Botnik's main tool is a predictive text keyboard, similar to one used by a smartphone. It offers options of words to type based on what has been previously entered, meaning that if the tool has analyzed a body of text it will find combinations of words likely to be used by a particular author whose text has been 'scraped' by the system.

The result generally sounds almost authentic in that it is recognizable but ridiculous enough to be considered funny by readers.

History

The program was developed by Jamie Brew, a former Clickhole and The Onion writer, and Bob Mankoff, who is humor editor at Esquire and former cartoon editor of The New Yorker. In August 2017 they were joined by computational scientist Elle O'Brien and creative developer Joseph Parker. Brew and O'Brien are based in Seattle and Mankoff and Parker work in New York.

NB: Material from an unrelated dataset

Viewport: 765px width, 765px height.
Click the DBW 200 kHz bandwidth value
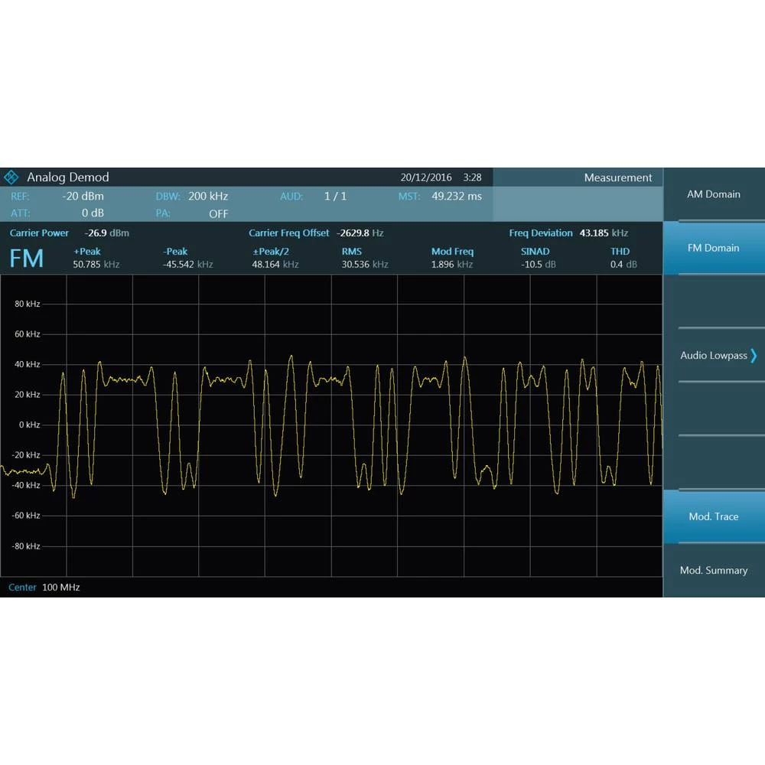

In 2017 Botnik began referring to themselves as an open community, meaning Botnik users can download the predictive keypad, experiment with the tool and display their outcomes on the community page of the Botnik website. In July of that year they received a grant from the Amazon/Techstars Accelerator Program thanks to being a startup whose technology could realistically improve Amazon's smart speaker assistant, Alexa.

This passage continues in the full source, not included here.